PASSAGE PROVIDED:
[WEB4LIB] Death of the Copyright Thread...

James Cayz cayz at lib.de.us
Tue Mar 20 23:12:29 EST 2001


On Tue, 20 Mar 2001, John Small wrote:
>Can there be MORE points of view?

John, All;

I thought about this for a while (long while) before *not* seeing it, and
deciding that, maybe, it *is* worth mentioning.

Roy T. hit upon it in his slide show.  Why is copyright infringement such
an issue today than it has been, say, when the printing press was born?

Because, the cost of the original is so much higher than the cost of
"blanks" plus the effort to duplicate.  CHEAP versus NOT CHEAP is relative
to the cost of the original....

Take books.  Paper is not expensive, but copying a book, by hand, or by
modern photocopier, is non-trivial, especially if you wish to preserve the
original binding.  Also, copies of copies of copies deteriorate in
quality.  The original is the best, the copies, well, are copies.  The use
of color, as in illustrations or pictures, has also been a limiting
factor (costly color copiers aside).

DATASET EXTRACT:

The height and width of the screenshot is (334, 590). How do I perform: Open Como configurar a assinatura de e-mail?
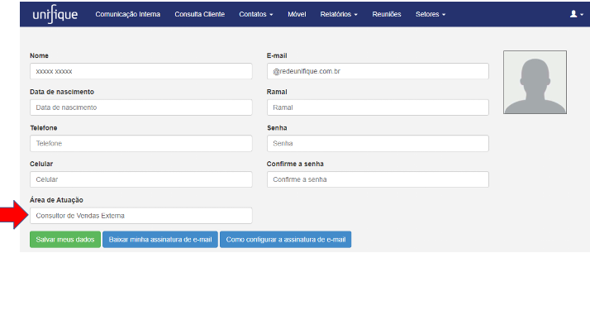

CHALLENGE 1:
Write out the stretch of the copyright post from "I thought about" through "of the original....".
CHALLENGE 2:
List every person named in the copyright post.
None of the lines are needed here.

WRITTEN SOLUTION 1:
I thought about this for a while (long while) before *not* seeing it, and
deciding that, maybe, it *is* worth mentioning.

Roy T. hit upon it in his slide show.  Why is copyright infringement such
an issue today than it has been, say, when the printing press was born?

Because, the cost of the original is so much higher than the cost of
"blanks" plus the effort to duplicate.  CHEAP versus NOT CHEAP is relative
to the cost of the original....

WRITTEN SOLUTION 2:
James Cayz
John Small
Roy T.